- Travail à faire:
(1) Répondez à ces questions sur l'extrait consacré aux imaginaires robomobiles :
(a) En quelle année la Chaire a-t-elle été fondée ?
(b) À quel moment d'un processus la carte postale est-elle utilisée ?
(c) Qui la carte postale invite-t-elle à effectuer un voyage dans l'imaginaire exploré ?
(2) Pouvez-vous citer le passage de l'extrait consacré aux imaginaires robomobiles compris entre « La carte postale » et « fait écho ? », ces deux bornes incluses ?
(3) Quelle suite donneriez-vous à l'extrait consacré aux imaginaires robomobiles ? Écrivez ce qui vient après sa dernière phrase.

- Extrait choisi:
_ _ _ _ _

Une carte postale des imaginaires robomobiles
Fondée en 2010, la Chaire d’enseignement et de recherche « modélisation des imaginaires, innovation et création » à Telecom ParisTech, a formalisé tout un corpus théorique et méthodologique sur la question des imaginaires, qu’elle a largement diffusé et fait profiter à une large communauté de chercheurs, praticiens, etc. Nous nous inspirons ici d’un des outils mis au point par la Chaire qui est celui de la « carte postale ». Utilisée au démarrage d’un processus d’analyse et/ou d’émergence d’un imaginaire, cette carte postale rassemble des morceaux de l’imaginaire selon une approche panoramique du sujet étudié.
La carte postale invite à la fois le destinataire, mais aussi les auteurs, à effectuer un voyage, une pérégrination, dans l’imaginaire exploré : quels sont les mythes et symboles ? Les enjeux et problématiques ? Les citations marquantes ? La bibliographie de référence qui structure les débats ? Les projets, expérimentations ou recherche dans le domaine ? Les références culturelles qui sont empruntées ou auxquelles le sujet fait écho ?

_ _ _ _ _

- Lignes de données:
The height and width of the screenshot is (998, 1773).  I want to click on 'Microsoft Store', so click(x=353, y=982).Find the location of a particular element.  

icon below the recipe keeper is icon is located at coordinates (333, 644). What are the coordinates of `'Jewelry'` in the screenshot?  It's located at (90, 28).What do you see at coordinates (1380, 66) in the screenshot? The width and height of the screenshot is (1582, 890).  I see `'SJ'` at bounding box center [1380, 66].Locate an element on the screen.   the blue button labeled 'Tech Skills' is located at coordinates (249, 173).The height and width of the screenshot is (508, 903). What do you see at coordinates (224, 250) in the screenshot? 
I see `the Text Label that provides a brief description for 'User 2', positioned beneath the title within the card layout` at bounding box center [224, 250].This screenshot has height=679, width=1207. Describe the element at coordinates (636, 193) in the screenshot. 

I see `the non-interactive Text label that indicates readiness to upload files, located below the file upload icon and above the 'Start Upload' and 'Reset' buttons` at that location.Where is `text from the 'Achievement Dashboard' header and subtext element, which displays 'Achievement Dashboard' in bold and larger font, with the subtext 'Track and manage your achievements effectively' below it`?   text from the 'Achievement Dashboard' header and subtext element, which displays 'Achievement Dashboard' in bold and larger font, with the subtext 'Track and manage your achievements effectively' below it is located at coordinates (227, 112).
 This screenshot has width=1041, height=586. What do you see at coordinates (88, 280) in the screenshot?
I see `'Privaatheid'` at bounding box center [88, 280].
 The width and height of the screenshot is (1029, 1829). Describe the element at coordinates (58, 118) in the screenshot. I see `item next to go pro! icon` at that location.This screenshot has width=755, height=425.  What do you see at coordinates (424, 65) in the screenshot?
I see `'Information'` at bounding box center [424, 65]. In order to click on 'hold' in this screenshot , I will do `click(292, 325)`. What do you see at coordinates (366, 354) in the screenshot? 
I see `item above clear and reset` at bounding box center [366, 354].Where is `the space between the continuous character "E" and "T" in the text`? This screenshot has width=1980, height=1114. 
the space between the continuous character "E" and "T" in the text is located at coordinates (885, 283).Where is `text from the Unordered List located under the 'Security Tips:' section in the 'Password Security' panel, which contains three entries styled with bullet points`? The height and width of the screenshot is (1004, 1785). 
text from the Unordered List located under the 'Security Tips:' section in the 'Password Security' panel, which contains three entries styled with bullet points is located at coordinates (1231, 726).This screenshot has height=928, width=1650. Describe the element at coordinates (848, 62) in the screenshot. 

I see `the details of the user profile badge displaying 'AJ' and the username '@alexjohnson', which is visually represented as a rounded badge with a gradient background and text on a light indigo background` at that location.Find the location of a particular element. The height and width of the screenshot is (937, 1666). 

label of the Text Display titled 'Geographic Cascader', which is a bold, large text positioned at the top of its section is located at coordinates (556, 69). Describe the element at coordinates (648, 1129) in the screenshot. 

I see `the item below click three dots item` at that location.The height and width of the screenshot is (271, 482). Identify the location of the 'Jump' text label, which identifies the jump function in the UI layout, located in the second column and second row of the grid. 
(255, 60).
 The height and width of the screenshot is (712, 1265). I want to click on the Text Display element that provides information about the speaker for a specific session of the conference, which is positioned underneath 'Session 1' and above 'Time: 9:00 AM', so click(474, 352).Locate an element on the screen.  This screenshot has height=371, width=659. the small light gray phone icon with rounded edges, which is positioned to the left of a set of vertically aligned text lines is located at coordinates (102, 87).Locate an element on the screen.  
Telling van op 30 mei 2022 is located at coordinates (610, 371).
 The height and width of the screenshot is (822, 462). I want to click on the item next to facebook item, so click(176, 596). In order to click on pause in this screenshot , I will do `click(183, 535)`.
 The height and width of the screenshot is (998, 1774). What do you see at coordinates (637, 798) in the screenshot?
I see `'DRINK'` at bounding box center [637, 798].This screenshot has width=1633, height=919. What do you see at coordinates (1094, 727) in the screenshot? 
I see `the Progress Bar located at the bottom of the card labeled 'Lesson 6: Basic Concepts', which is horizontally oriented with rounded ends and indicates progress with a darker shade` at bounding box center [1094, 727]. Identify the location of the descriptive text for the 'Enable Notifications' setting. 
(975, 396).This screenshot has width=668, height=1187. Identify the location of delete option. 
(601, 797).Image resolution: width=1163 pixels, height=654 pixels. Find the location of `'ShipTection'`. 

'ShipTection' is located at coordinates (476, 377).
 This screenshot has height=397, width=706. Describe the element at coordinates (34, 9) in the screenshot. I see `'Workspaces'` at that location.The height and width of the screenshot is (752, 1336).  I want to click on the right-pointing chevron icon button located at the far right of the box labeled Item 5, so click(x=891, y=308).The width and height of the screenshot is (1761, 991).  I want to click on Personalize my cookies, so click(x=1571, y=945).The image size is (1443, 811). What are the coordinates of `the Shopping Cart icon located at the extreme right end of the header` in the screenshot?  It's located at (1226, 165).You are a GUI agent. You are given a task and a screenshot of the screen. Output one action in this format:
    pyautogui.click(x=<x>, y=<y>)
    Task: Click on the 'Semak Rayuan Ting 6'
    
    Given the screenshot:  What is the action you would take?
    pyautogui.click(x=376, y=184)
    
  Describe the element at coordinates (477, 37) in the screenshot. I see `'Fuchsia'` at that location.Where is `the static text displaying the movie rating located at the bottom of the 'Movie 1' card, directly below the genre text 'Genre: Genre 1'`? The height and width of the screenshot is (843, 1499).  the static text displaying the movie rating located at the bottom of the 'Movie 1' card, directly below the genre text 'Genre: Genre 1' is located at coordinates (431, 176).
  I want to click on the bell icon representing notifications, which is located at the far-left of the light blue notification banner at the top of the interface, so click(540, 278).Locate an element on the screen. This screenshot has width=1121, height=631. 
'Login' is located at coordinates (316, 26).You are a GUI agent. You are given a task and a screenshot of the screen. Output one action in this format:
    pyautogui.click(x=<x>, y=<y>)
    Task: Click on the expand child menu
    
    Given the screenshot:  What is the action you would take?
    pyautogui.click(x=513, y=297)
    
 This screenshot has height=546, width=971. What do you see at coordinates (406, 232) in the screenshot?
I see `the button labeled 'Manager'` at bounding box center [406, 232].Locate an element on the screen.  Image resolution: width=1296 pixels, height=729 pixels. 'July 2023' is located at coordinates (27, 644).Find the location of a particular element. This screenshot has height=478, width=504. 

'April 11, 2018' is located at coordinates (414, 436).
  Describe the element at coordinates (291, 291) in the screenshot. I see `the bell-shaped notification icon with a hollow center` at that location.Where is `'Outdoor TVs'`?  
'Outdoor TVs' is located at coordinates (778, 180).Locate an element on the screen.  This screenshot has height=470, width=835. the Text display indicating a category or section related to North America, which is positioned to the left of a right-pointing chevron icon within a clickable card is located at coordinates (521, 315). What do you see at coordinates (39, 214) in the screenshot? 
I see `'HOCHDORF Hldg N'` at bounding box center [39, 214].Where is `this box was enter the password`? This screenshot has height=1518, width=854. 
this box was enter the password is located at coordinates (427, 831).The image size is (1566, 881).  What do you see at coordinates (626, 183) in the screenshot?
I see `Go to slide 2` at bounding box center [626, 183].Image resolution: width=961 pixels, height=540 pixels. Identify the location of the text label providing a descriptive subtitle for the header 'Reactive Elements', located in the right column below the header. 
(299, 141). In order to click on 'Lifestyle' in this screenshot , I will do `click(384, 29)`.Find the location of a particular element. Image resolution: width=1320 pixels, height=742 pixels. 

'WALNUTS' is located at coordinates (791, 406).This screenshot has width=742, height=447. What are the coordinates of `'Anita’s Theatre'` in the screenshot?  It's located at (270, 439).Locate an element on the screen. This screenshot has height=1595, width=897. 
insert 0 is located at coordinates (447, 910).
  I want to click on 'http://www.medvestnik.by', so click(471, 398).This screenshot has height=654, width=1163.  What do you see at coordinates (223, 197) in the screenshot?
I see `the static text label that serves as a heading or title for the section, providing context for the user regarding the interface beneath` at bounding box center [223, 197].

_ _ _ _ _

- Réponses aux consignes:
(1)
(a) En 2010.
(b) Au démarrage d'un processus d'analyse et/ou d'émergence d'un imaginaire.
(c) Le destinataire, mais aussi les auteurs.

(2)
La carte postale invite à la fois le destinataire, mais aussi les auteurs, à effectuer un voyage, une pérégrination, dans l’imaginaire exploré : quels sont les mythes et symboles ? Les enjeux et problématiques ? Les citations marquantes ? La bibliographie de référence qui structure les débats ? Les projets, expérimentations ou recherche dans le domaine ? Les références culturelles qui sont empruntées ou auxquelles le sujet fait écho ?

(3)
Cet article partage les réflexions de la session « imaginaires sociotechniques », qui a été organisée lors du 1er grand rendez-vous annuel de l’Atelier prospectif, qui s’est tenu le 9 avril 2018.

Un imaginaire robomobile animé par des mythes
Mythe de la toute puissance de la technologie
Cette croyance dans le progrès technique, qui viendrait débarrasser le véhicule autonome de toutes les contraintes et de tous les inconvénients de la voiture thermique actuelle, est très largement répandue et reprise dans les discussions. Le véhicule autonome est présenté comme une technologie miracle, qui va générer des gains de productivité majeurs et une telle flexibilité dans le système, qu’on aboutirait à une situation d’adéquation parfaite entre l’offre de transports et les besoins de mobilité. On aurait alors des véhicules au taux de remplissage optimisé, sur des itinéraires optimisés, avec une conduite optimisée. Conséquence : un parc de véhicules dimensionné à la bonne mesure, des réseaux routiers fluides, une circulation routière régulée, moins de pollutions,etc. Bonus : un relais de croissance « durable » pour un secteur-clé comme celui de l’automobile.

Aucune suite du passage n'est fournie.